**What you have to do**
Write out each line of the entries exactly, starting at the first and finishing with the line that contains "Motoryzacja (280, 2522)".

********

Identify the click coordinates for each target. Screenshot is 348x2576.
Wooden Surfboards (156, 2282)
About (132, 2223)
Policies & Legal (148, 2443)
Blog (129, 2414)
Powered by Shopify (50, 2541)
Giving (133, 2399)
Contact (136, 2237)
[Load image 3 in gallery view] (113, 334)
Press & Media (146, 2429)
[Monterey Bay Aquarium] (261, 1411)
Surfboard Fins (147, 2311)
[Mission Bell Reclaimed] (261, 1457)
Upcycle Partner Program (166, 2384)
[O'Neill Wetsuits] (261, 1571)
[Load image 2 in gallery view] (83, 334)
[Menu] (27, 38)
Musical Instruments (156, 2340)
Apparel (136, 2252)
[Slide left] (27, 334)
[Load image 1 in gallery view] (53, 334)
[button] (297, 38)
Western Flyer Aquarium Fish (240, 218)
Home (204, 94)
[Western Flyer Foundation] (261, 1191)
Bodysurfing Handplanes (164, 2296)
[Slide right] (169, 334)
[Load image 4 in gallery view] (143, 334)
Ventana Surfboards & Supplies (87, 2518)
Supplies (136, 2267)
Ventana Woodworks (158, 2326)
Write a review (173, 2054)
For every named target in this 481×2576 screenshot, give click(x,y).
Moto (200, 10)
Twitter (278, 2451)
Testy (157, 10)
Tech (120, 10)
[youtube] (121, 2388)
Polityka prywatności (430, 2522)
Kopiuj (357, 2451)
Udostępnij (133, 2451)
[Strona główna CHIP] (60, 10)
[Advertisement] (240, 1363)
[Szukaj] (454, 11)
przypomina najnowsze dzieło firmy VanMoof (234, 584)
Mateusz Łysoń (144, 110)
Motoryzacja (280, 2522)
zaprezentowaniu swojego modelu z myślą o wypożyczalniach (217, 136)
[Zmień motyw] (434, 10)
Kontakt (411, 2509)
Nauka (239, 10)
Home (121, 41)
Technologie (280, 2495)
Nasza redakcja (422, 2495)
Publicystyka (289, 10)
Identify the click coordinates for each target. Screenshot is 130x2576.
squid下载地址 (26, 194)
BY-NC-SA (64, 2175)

********

**Output below**
Identify the click coordinates for each target. Screenshot is 348x2576.
Wooden Surfboards (156, 2282)
About (132, 2223)
Policies & Legal (148, 2443)
Blog (129, 2414)
Powered by Shopify (50, 2541)
Giving (133, 2399)
Contact (136, 2237)
[Load image 3 in gallery view] (113, 334)
Press & Media (146, 2429)
[Monterey Bay Aquarium] (261, 1411)
Surfboard Fins (147, 2311)
[Mission Bell Reclaimed] (261, 1457)
Upcycle Partner Program (166, 2384)
[O'Neill Wetsuits] (261, 1571)
[Load image 2 in gallery view] (83, 334)
[Menu] (27, 38)
Musical Instruments (156, 2340)
Apparel (136, 2252)
[Slide left] (27, 334)
[Load image 1 in gallery view] (53, 334)
[button] (297, 38)
Western Flyer Aquarium Fish (240, 218)
Home (204, 94)
[Western Flyer Foundation] (261, 1191)
Bodysurfing Handplanes (164, 2296)
[Slide right] (169, 334)
[Load image 4 in gallery view] (143, 334)
Ventana Surfboards & Supplies (87, 2518)
Supplies (136, 2267)
Ventana Woodworks (158, 2326)
Write a review (173, 2054)
For every named target in this 481×2576 screenshot, give click(x,y).
Moto (200, 10)
Twitter (278, 2451)
Testy (157, 10)
Tech (120, 10)
[youtube] (121, 2388)
Polityka prywatności (430, 2522)
Kopiuj (357, 2451)
Udostępnij (133, 2451)
[Strona główna CHIP] (60, 10)
[Advertisement] (240, 1363)
[Szukaj] (454, 11)
przypomina najnowsze dzieło firmy VanMoof (234, 584)
Mateusz Łysoń (144, 110)
Motoryzacja (280, 2522)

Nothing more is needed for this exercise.